Friday, April 11, 2014

Film on Friday #12 - Forgetting the Girl

I'm a fan of Film Movement and their award winning films.  Film Movement has launched a new brand, Ram Releasing, that will be showcasing films of a different genre - thrillers, suspense, even horror films. And that's right up my alley - I love scary films. One of their first releases is Forgetting the Girl from director Nate Taylor.
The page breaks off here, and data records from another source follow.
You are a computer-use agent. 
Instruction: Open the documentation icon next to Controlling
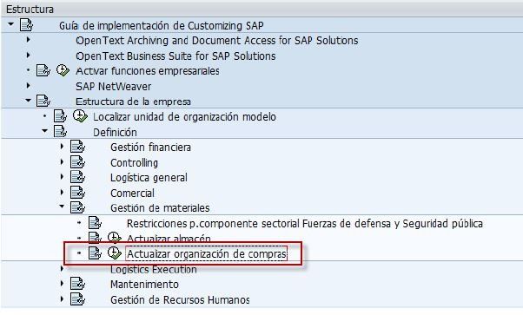[77, 162]
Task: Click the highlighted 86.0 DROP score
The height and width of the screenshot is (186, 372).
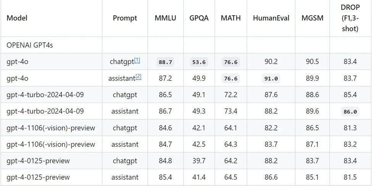Action: tap(350, 112)
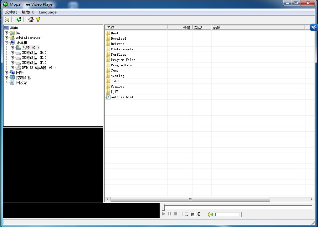
Task: Select the authres.html file
Action: (122, 97)
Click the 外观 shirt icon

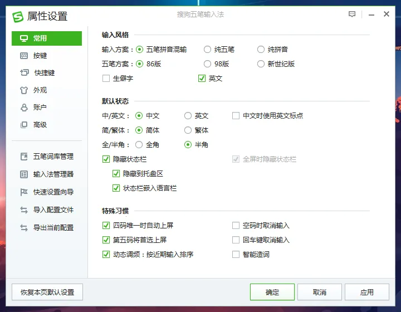tap(24, 90)
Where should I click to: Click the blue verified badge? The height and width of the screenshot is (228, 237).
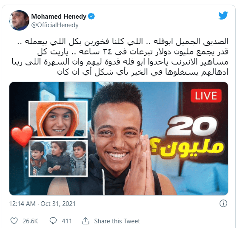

The film opens with Kevin Wolfe filming a 'if you see this...' talk. Kevin is a photographer specializing in head shots. He asks out every woman whose portrait he takes. And most say no. The few that do say yes rarely say yes a second time. And it those women that Kevin wants to forget. To forget he engages in activities such as a shopping spree or joining the gym. The one person he can't remember and doesn't want to forget is his sister, who drowned when they were both children.

Spoilers below.

I thought Christopher Denham did a good job in the role of Kevin. He presents as an affable young man with a ready smile for those whose attention he wants. But there's something off about him. His sense of desperation and obsessiveness isn't far beneath the surface. And something else is behind that glib exterior as well. Lindsay Beamish is Jamie, his suicidal make-up artist, who is infatuated with Kevin. She too turned in a good performance. There are a few other characters as well. Kevin's grandmother Ruby is there to act a historical record of Kevin's past. Jamie's sponsor seemed awkward and seemed to only be there to underscore Jamie's fragile state. (The camping trip was ridiculous) And the creepy, porn watching landlord? A very obvious red herring. Although I must say, his brief role was frightening - especially in the elevator with one of Kevin's clients.

The exploration of Kevin's 'forgetting' would have been suitably creepy if it only applied to his adult life. And this would have sent the film in the direction that the trailer seemed to promise. I found the trailer misleading - the darkest bits of the film are showcased and seem to promise a different film than was delivered. Kevin's attempts to remember his sister just grew tiresome after a few times.

But things speed up as both Kevin and Jamie start to lose control and things hurtle towards an inevitable, but sadly surprising ending. Forgetting the Girl was just okay for this viewer. However, the two trailers included for coming releases, App and Hide and Seek do have me intrigued.